Ik bedoel dit als constatering, en wil het zeker niet idealiseren. Maar het vormde wel een verbindende ervaring met morele kracht. Allerlei ontwikkelingen hebben die verbindende en morele werking verzwakt. De oorlogservaring is meer ambivalent geworden. Verder hebben migranten als nieuwe Nederlanders er geen of een heel andere verhouding toe. Er is niets voor in de plaats gekomen. Er is sportieve trots en er is de monarchie, maar die verbinden niet meer dan incidenteel en oppervlakkig.

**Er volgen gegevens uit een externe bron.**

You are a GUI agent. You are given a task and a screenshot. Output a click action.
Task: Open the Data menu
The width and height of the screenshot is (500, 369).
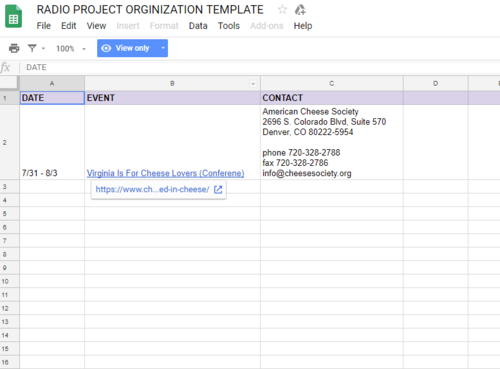(198, 26)
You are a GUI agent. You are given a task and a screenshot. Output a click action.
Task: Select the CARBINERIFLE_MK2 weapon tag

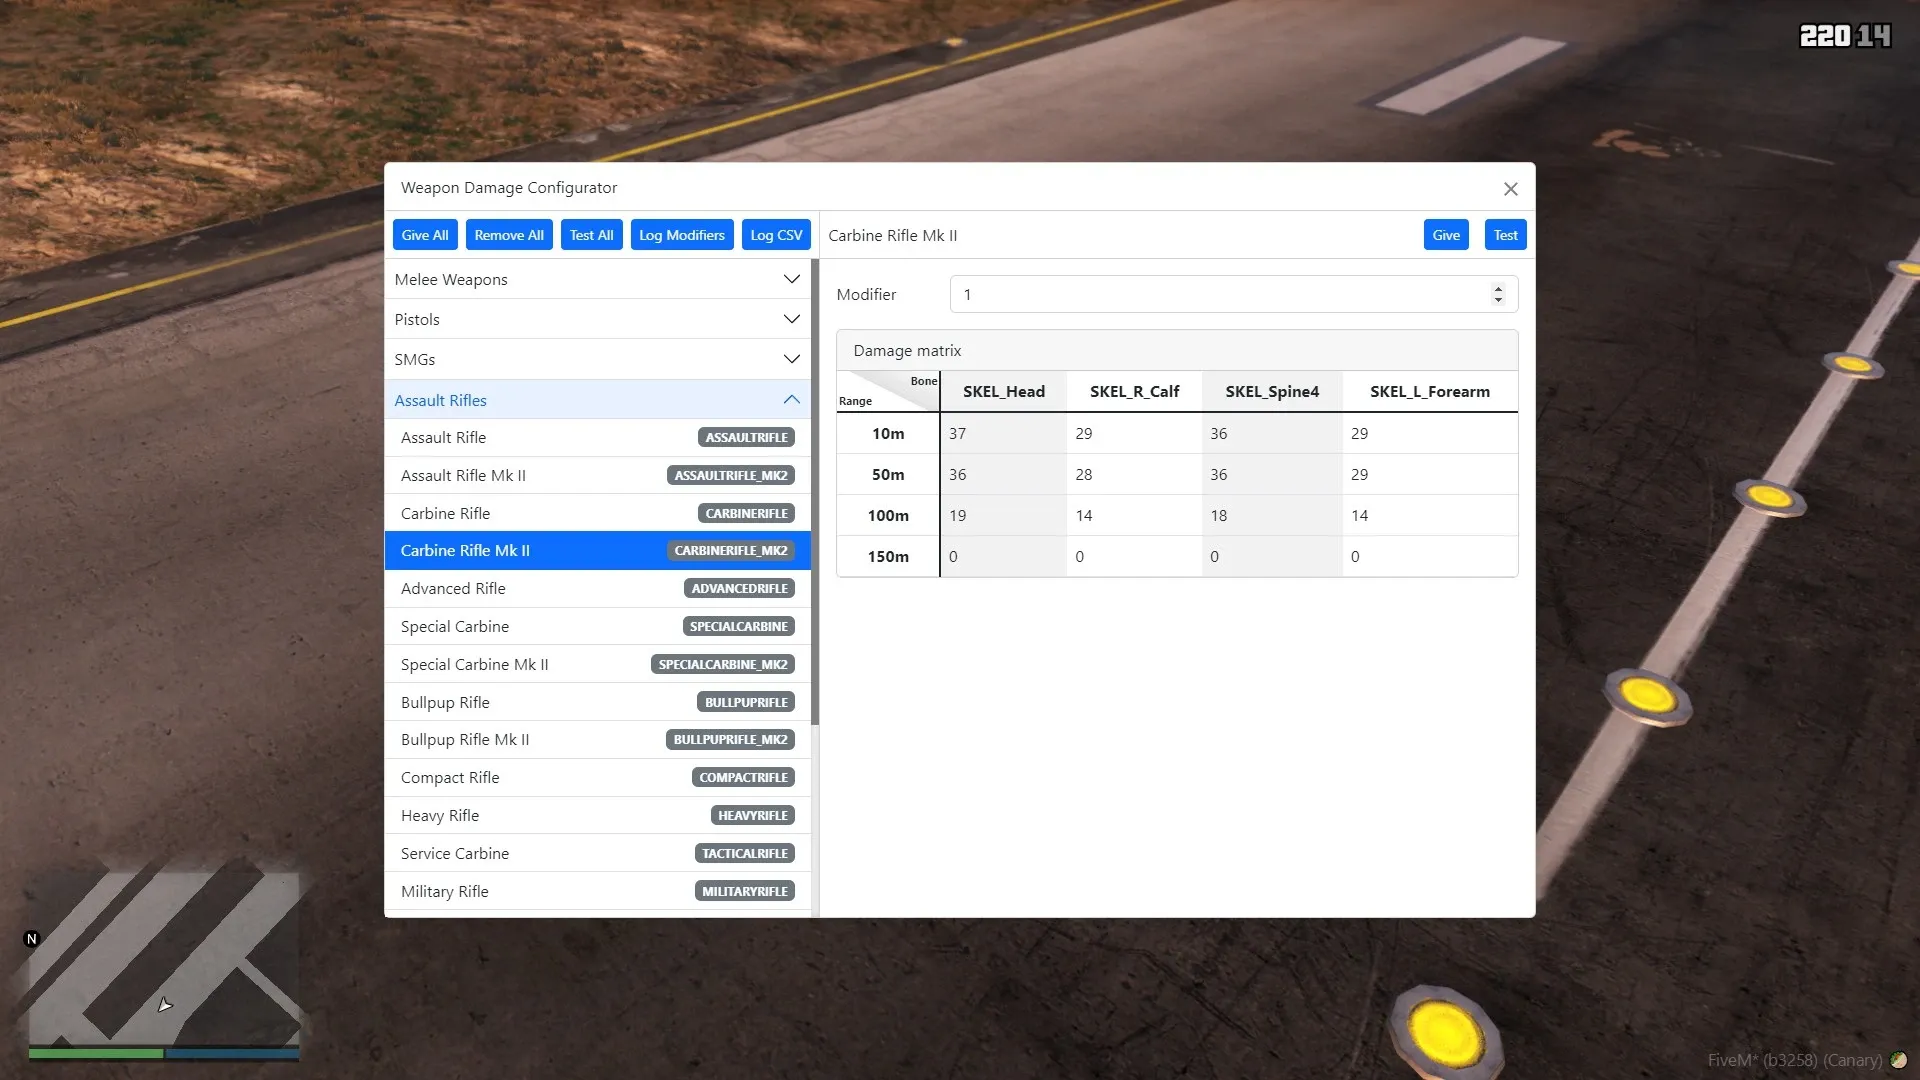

Populisten springen in dit gat en hun relatieve succes wordt verklaard doordat ze een reële behoefte bevredigen. Hun oplossing – volk en natie langs etnische en culturele lijn definiëren, met een soort gedoogconstructie voor assimilerende migranten – is helder en eenvoudig. Het zou zich oppervlakkig gezien zelfs op Exodus kunnen beroepen. Immers, ook daar is er lidmaatschap door geboorte en conformisme aan de eigen cultuur.
De populistische oplossing gaat er echter aan voorbij dat er allang een zowel etnisch als cultureel gemengde gemeenschap is. Het gaat niet aan een volk in het volk te creëren. Dat forceert breuken en scheidingen in de gemeenschap die niet helemaal zonder basis zijn, maar nooit zo helder en scherp te trekken zijn. Daar is polemische taal nooit ver weg (‘vijanden van het volk’ enz.).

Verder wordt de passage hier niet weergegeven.